Task requirements -
1. In the Docker proxy text, why is port 8080 no longer needed?
2. Continue the Docker proxy text from its last sentence.

Text excerpt -

-*-

Additionally, we closed the port 8080. Since we won’t issue any new HTTP reconfigure requests, we don’t need the port any more.
!!! tip
We issued a docker service update command only to quickly demonstrate how the proxy works with the DFP_SERVICE environment variables. You should put them into your stack YAML file instead.
Let’s check whether the proxy is configured correctly.
curl -i "http://$(docker-machine ip node-1)/demo/hello"
As expected, the response code is 200 indicating the the proxy forwards the requests to the go-demo service. Feel free to re-send the request and confirm that the second replica is configured correctly as well.
Finally, we’ll validate that the configuration is preserved in case of a failure.
docker service scale proxy_proxy=1
docker service scale proxy_proxy=2
curl -i "http://$(docker-machine ip node-1)/demo/hello"
We repeated the same simulation of a failure by scaling down to one instance followed with the upscale to two instances. No matter how many times we send the request to the go-demo service through the proxy, the result is always the response status 200.

-*-

Given data -
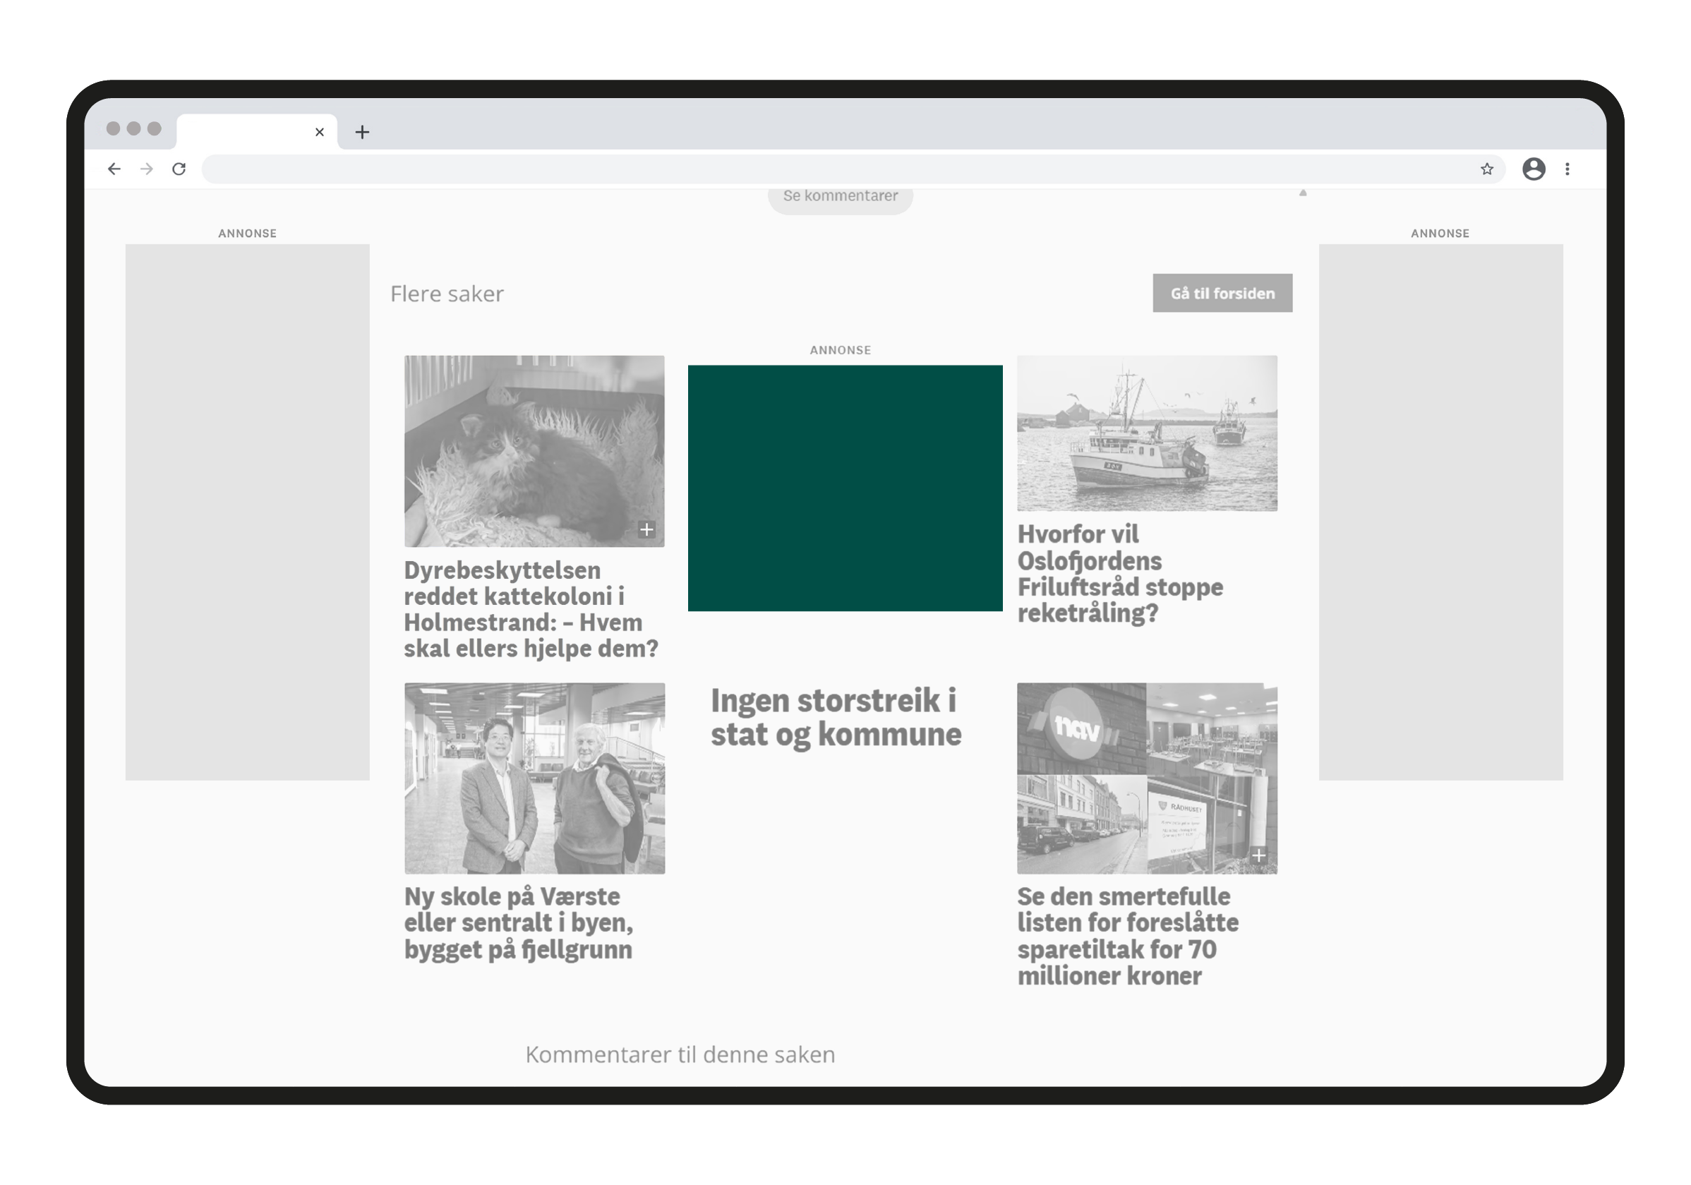Open the browser three-dot menu
The image size is (1691, 1185).
(x=1567, y=169)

-*-

Task-by-task outputs -
1. No new HTTP reconfigure requests will be issued.

2.
By itself, manual reconfiguration of the proxy is not fault tolerant. There are quite a few way to fix that.
One of the way we can persist the information about non-Swarm services is to use network volumes to preserve the state of the proxy in case of a failure. While that is a viable option, using environment variables is much easier. We should specify them as part of a YAML file that defines the proxy stack.
Please consult Reconfigure > Environment Variables section of the documentation for more information about the environment variables we can use to reconfigure the proxy.
We are finished with the short introduction to Docker Flow Proxy configuration with non-Swarm services. We should destroy the demo cluster and free our resources for something else.
docker-machine rm -f $(docker-machine ls -q)